When she heard my moans of pain and frustration, Soni stopped and put her hand on my shoulder. Her head tilted one side as she tried to work out what we should do. The sun was setting and I was staggering with weariness from the day's ride.

She took me back to the camels and we collected the tent that I had become so familiar with. We took it some distance away from the bellowing, braying, grunting mass of animals and pitched it in a sheltered spot. She handed me the very last of the supplies and a skin of water Irridus had been able to spare.

'I should have remembered that the gates are of metal. I will go into the city and see what can be done to help you. Maybe the Head Ustel will have some ideas,' she said. 'It will be a great pity and a loss to the Ustelin if you are never able to enter Polemmy.'

'Perhaps you could wait here with me, we could both try to find a way in the morning.' In truth, I was unsettled at the thought of sleeping in a tent near to strangers and a sense of panic was growing inside me.

'I can do more good by going into the city. I have to apologise to my family for leaving without permission. Word will reach them soon that I have returned and they are likely to seek me out if I do not go back at once.
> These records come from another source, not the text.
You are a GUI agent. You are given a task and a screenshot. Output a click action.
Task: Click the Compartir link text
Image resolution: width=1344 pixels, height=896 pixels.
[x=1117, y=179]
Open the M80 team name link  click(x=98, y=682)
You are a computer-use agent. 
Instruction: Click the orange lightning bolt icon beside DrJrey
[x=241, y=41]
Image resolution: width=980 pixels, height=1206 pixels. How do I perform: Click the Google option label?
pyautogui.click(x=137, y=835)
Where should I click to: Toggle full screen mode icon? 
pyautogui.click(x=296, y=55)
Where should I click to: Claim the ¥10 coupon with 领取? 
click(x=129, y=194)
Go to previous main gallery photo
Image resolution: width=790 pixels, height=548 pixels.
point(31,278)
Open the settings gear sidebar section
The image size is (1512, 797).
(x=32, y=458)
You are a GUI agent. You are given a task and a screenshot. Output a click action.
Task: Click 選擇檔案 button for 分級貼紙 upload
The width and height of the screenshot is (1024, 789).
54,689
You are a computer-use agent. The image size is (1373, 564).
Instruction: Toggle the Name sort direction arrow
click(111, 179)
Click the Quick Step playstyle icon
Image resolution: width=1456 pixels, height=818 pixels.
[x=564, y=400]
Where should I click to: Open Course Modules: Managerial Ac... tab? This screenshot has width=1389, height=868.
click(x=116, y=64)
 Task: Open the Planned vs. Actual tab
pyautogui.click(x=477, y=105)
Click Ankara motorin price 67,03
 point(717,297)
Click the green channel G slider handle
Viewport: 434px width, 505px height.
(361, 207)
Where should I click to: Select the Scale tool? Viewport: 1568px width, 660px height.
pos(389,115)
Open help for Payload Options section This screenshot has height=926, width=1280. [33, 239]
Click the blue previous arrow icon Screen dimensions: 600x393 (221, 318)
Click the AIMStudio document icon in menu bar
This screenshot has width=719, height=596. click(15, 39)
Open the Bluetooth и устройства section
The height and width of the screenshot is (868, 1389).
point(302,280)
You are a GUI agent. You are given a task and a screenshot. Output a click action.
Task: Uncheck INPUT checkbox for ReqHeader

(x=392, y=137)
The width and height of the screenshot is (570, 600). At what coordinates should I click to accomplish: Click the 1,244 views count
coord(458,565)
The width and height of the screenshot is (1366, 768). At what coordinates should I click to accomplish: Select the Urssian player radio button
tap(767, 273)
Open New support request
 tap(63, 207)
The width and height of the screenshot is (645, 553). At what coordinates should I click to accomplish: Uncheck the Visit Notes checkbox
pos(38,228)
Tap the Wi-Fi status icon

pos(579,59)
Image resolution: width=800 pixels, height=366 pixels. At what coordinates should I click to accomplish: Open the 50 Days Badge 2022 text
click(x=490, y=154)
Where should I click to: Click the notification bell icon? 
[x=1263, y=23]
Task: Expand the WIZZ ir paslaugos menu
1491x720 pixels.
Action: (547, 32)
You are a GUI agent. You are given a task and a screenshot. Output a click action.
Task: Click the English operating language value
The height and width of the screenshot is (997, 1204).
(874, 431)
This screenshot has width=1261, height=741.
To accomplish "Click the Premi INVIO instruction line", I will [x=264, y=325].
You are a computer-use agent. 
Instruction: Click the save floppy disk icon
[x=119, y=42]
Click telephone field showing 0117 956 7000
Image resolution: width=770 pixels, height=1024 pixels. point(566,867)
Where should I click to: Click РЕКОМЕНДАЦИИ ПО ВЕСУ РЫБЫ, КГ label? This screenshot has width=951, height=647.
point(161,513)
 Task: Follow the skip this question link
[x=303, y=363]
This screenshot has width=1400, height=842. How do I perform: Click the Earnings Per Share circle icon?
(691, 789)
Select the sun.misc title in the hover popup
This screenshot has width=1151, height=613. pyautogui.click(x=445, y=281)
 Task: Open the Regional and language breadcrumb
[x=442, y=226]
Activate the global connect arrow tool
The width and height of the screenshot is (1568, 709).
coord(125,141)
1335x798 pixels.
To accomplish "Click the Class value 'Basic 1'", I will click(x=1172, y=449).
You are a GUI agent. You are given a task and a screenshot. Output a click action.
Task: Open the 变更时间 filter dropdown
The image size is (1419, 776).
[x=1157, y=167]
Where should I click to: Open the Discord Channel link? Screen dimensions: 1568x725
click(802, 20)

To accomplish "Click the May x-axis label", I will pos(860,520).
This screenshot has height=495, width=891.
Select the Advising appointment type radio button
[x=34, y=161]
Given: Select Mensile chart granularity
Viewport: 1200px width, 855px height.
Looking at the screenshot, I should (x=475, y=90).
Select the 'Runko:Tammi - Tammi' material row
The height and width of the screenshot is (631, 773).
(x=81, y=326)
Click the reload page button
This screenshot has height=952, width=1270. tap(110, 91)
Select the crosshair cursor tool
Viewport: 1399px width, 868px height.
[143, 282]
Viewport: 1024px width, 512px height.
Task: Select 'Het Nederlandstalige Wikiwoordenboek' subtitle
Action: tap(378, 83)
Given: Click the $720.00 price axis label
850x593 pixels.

I must also get the glass map to safety. After all the effort I've put into finding it, I can't risk it being stolen during the night. The guards do not patrol outside the city and thievery is common out here.' She picked up the bundle containing the map and nodded to me before she left the tent.

I sat on the sand and hugged my knees. It was the first time I had been alone since I had run off from Brandis. The uncertainty I felt overwhelmed me and I sniffed back the tears that were falling from my tired eyes. What was I going to do if I could not enter Polemmy?

After a while, I decided that there was nothing I could do right then to change my future, and that I might as well make the most of things. Bearing in mind Soni's warning about thieves, I ate all my food and then set off to explore the area around the walls before the sun set. There were many paths scuffed into the sand and I followed a well-trodden one through the shanty-town. The buildings were made from whatever the residents had been able to find in the vicinity of the city: driftwood, old cloth and stones, and were generally quite flimsy and unsafe. The air held a stronger-than-normal odour and clouds of flies hovered and buzzed around piles of manure in the street.

Children followed me, begging for coins, but I showed them my empty pockets and they left me alone. The money from Tasmi was in a pouch that hung around my neck, next to the necklace that had been my father's. I thought of handing out the coins to the children, but I had no prospect of work and knew that I might soon need the money. I was filled with guilt that I had eaten all my food before I left my tent; some of the children were thin, with arms and legs like sticks, but their bellies were swollen. Many had running sores or crusted eyes. I looked down at the bites from the creature beneath the sand which Soni had treated so quickly and knew how lucky I was.

I wandered further on towards the Greater Harn and looked down at where it had once flowed. The dried river bed was crackled and crazed with deep fissures I could have put my whole arm into. How long had it been since water had flowed there?

A long wooden platform on tall legs jutted out over the empty river. A young man sat on the structure, gazing off into the distance. When he stood up with the aid of a sturdy forked stick I could see he had terrible scars on one leg and his foot was missing.

'What happened to you, my friend?' I asked him.

'Crocodile tried to take me while I was fishing,' he replied. 'My friends stopped it from pulling me in. Took my foot though.'

I shuddered, thinking of all the monsters the world held that I had never known about. 'What is this for?' I asked, pointing at the wood beneath us.